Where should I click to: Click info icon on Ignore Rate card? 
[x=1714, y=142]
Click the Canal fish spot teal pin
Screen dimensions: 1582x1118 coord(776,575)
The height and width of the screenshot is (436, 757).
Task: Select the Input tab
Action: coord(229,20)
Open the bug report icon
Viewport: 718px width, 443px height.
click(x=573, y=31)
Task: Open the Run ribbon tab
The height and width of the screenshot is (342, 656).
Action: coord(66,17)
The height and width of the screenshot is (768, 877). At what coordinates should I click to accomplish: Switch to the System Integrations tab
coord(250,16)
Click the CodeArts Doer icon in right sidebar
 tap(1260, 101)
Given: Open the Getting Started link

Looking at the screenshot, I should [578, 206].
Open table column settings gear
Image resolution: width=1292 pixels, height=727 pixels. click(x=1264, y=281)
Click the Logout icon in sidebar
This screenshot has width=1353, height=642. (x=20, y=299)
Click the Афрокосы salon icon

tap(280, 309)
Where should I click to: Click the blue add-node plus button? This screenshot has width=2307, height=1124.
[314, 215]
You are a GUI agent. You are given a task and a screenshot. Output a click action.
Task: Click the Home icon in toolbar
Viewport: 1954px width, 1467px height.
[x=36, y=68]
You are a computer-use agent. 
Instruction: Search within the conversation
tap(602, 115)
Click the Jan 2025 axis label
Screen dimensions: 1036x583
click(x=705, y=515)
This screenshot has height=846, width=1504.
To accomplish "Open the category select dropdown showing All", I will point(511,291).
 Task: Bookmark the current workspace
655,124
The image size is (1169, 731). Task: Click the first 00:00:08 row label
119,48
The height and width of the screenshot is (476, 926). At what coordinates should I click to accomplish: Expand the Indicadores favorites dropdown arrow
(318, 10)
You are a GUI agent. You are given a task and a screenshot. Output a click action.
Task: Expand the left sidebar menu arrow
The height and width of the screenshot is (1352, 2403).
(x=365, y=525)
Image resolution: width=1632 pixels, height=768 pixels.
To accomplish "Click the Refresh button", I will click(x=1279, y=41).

++++

* YOUR ASSIGNMENT
Scan the entries above. Copy each line that has the string "will".

* TASK RESULT
To accomplish "Open the category select dropdown showing All", I will point(511,291).
To accomplish "Click the Refresh button", I will click(x=1279, y=41).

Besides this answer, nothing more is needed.